Me coge la mano de vez en cuando. Tiene las manos pequeñas y ya casi transparentes. Ella es muy pequeña. Mi bolso de cuero con el material de estudio encima de una mesa blanca iluminada por la luz del sol. Una mañana de primavera. Estamos los dos solos, porque las visitas se acumulan después de la comida. Mi abuela dice algo gracioso y nos reímos. Es un chascarrillo relacionado con uno de nuestros familiares. Una broma privada de largo recorrido sobre unas cartas, un rosario y un corte de pelo poco agraciado. Hablamos aquella mañana como si ella no fuera a morir y, como ella me pidió, no volví a verla nunca más. Luego me contaron que los últimos días sufrió un deterioro físico y mental sombrío, pero no tengo ese recuerdo. La veo riendo mientras me agarra la mano y bromea sobre una de mis tías. Tiene las manos pequeñas, ya casi transparentes. Cierra los ojos cuando ríe.

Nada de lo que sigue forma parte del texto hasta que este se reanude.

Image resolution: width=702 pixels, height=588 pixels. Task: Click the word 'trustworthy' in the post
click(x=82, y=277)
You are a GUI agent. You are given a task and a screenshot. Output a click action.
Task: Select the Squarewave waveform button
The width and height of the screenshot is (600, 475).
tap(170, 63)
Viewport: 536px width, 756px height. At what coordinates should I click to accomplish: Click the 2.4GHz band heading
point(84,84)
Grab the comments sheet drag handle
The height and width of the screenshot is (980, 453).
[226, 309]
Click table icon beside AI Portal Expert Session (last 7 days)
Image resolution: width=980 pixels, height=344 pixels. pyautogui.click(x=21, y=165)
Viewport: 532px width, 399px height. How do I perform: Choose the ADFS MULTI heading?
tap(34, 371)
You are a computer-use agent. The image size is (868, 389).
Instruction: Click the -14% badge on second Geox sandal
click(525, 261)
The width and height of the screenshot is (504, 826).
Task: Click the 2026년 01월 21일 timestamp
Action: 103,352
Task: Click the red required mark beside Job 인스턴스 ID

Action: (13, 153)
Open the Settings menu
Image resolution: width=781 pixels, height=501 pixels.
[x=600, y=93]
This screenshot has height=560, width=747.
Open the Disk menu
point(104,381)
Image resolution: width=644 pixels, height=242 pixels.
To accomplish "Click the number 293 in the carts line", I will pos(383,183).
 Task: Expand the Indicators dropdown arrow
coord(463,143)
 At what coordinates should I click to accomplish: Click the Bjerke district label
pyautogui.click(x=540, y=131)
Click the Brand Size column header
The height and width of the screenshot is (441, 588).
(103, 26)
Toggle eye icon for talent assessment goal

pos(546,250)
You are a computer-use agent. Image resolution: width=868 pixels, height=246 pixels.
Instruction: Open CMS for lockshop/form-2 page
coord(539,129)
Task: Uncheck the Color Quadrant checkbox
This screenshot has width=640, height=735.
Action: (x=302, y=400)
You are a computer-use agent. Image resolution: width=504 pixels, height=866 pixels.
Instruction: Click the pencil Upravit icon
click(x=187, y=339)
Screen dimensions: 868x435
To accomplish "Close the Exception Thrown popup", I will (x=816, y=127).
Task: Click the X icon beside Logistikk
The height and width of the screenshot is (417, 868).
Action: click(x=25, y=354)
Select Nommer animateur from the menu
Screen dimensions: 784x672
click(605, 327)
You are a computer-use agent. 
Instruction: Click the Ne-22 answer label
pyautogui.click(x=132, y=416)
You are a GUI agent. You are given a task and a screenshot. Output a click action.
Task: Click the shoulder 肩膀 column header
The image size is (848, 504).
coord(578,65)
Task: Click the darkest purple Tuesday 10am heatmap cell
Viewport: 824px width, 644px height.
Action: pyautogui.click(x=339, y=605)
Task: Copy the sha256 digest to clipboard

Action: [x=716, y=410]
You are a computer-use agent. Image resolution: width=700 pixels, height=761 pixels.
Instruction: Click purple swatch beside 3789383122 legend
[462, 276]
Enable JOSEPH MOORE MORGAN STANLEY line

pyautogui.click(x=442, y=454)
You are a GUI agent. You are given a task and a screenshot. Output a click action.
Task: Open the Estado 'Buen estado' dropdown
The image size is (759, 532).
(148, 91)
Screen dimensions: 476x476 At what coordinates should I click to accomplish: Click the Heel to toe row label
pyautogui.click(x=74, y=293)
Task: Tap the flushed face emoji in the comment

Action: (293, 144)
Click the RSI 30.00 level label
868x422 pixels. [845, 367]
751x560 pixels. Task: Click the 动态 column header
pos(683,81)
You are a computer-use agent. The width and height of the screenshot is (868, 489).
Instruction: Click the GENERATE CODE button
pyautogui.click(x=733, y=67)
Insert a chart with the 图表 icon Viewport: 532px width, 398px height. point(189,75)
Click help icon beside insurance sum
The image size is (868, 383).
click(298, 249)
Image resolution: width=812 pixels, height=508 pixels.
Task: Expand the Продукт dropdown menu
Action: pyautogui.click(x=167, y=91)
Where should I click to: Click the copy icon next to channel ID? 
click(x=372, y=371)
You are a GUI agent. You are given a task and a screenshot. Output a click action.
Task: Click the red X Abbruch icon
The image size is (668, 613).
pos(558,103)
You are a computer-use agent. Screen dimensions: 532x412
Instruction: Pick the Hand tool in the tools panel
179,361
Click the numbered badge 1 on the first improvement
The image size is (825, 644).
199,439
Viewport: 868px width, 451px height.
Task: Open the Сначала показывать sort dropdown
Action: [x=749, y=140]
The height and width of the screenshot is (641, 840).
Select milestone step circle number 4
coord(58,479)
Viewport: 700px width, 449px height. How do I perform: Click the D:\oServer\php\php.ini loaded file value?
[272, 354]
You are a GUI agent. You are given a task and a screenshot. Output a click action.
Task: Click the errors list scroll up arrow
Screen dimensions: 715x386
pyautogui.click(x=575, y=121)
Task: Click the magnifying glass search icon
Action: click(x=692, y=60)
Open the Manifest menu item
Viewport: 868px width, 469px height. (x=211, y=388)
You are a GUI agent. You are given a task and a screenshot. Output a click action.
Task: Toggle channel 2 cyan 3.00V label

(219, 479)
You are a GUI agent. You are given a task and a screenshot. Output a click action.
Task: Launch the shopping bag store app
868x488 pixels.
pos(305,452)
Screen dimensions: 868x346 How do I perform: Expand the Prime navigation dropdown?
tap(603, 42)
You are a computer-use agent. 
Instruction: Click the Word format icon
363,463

Tampoco recuerdo haber llorado cuando murió. Supongo que era demasiado joven para llorar. Estaba sentado en aquel colchón a ras de suelo de Glückstraße cuando me lo contó mi madre por teléfono. Todo aquello también fue hierba y ahora está allí la ciudad, a pesar de los parques llenos de tilos y toda la naturaleza domesticada. En mi barrio tampoco queda ningún sitio al que pueda volver. Todo ha desaparecido. Sólo respiro cemento y a veces canto en voz muy baja: Questa e la storia di uno di noi / Anche lui e nato per caso en via Gluck / En una casa fuori cita / Gente tranquilla che lavorava…

(Adriano Celentano nació el 6 de enero de 1938 en el número 14 de la Via Gluck de Milán. Mi abuela, que nunca participó en ninguna película de Fellini, nació el 6 de enero de 1913 en una calle sin nombre en Malpartida de Cáceres).